A man with a barbie doll walks into a bar. He goes up to the bartender and says "I bet you $100 that I can turn this barbie doll into a beautiful lady". The bartender laughs and says "Okay." The man takes out a brush and begins brushing the doll's hair. Seconds later the man has a seizure and falls to floor a dies. It turns out he was a drug addict and had a fatal over dose. The bartender never got his $100.

In particle-joke physics, the antijoke is the extension of the concept of the antiparticle to the joke, where the antijoke is composed of antiparticles in the same way that the normal joke is composed of particles. Furthermore, mixing jokes and antijokes can lead to the annihilation of both, in the same way that mixing antiparticles and particles does.The result of antijoke meeting jokes is an explosion.[1]

Q: whats red, spins, and screams? A: a baby in a blender

roses are red violets are blue you little stupid a*s b**ch i aint f***ing with you

Half life 3 confirmed

Why did the chicken cross the road? To get to the other side.

What's the difference between a Ferrari and a pile of dead babies? I don't have a pile of dead babies in my garage.

wat do u call a person who is ugly ugly

Yo mama is so stupid that see should really be concerned with furthering her education in a four-year university

What do you call a man with no arms and no legs sky diving? I don't know, but that sounds like a highly improbable circumstance.

Yo mama so fat, she suffered a heart attack last week and we are all deeply concerned.

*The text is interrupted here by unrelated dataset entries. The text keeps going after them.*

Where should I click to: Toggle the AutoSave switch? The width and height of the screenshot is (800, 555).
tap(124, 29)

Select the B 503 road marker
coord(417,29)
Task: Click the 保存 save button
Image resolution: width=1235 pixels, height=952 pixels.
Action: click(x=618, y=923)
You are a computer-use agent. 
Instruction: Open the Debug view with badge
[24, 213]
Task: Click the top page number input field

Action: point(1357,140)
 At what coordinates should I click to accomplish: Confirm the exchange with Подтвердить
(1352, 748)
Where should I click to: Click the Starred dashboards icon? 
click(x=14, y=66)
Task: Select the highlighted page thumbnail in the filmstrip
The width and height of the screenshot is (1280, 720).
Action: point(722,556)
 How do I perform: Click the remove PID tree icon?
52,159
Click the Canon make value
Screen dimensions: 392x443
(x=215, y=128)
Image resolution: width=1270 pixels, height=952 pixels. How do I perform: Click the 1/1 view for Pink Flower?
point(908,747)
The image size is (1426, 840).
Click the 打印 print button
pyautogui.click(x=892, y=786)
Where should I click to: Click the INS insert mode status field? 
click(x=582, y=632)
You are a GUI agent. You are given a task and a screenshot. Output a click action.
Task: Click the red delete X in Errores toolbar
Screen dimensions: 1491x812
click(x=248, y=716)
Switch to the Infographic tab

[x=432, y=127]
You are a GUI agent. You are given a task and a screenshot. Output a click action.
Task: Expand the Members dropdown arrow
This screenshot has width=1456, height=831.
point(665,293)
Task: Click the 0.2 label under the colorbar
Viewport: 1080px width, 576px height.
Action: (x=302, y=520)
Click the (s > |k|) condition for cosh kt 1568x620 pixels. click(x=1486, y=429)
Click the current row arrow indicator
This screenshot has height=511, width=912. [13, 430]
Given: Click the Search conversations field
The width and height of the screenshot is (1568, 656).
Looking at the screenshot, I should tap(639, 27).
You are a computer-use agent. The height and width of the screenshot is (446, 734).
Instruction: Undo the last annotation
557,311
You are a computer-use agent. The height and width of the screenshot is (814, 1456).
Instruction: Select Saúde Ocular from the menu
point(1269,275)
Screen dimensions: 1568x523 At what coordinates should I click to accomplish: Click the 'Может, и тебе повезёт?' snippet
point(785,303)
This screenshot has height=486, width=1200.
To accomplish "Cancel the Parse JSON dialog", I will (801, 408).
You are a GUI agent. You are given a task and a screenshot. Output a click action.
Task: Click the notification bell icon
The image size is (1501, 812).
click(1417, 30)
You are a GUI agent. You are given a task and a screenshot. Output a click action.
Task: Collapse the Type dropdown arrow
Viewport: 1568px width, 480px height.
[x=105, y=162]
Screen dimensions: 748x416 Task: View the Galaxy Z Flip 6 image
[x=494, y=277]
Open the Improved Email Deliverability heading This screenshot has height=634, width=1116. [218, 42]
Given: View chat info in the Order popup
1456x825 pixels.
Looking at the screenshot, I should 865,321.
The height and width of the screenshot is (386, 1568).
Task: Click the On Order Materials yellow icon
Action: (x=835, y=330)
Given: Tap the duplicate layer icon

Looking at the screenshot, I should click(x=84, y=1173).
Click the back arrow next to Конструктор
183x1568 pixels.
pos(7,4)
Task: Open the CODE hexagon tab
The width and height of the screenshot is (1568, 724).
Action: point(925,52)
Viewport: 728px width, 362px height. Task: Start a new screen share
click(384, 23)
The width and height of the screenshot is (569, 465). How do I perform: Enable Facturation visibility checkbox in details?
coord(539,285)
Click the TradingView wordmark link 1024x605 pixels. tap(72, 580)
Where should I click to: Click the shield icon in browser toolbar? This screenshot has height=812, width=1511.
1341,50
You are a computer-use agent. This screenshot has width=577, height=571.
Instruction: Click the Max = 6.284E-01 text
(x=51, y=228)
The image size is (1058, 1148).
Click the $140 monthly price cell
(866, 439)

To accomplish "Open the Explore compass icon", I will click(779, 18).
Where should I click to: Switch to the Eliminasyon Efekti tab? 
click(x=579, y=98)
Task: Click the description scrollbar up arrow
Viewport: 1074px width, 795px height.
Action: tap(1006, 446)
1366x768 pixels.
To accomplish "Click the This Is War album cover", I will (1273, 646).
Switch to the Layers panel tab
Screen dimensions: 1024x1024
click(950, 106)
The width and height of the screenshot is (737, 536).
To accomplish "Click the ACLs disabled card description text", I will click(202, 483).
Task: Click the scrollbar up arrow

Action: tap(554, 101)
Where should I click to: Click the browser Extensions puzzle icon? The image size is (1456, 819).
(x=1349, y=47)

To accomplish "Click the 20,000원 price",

What's worse than seven babies in a trashcan? Not much.

What's the difference between a bowl of chili and a urologist? One's hot n' spicy and the other analyzes urine. -Emo Phillips

John and Marry wanted an abortion. God just laughed And Jesus was born Merry Christmas everyone!

How much does Michael Vick love his dogs? More than Casey Anthony loved her daughter.

Three blokes walk into a pub. One of them is a little bit stupid, and the whole scene unfolds with a tedious inevitability.

Why was the little girl crying in the woods at night? There was psychotic killer chasing her with a chainsaw.

Whats brown and smells bad poo

BTMG JOAN!"!!!!!!!!!!!!!!!!!!!!!!!!!!!!!!!!! TOP OF THE MORNING FREE MEAT NO SANTA THIS YEAR BONE FOUNDATIONS MOUNTNORRIS WHY IS THAT BAG MOVING?????????? MR MO MOLESTOR SHIT STAINS VEGETABLE GUN OPERATION SBB OPERATION SBB (THE AFTERMATH) #SL #NSL TIN SCHACK SKI LIFT MILK STAINS NATHAN: 5 - SEATS: 0 GREEK LETTER STU THE SO

What's the difference between a duck and a popsicle? I don't shit on hamsters.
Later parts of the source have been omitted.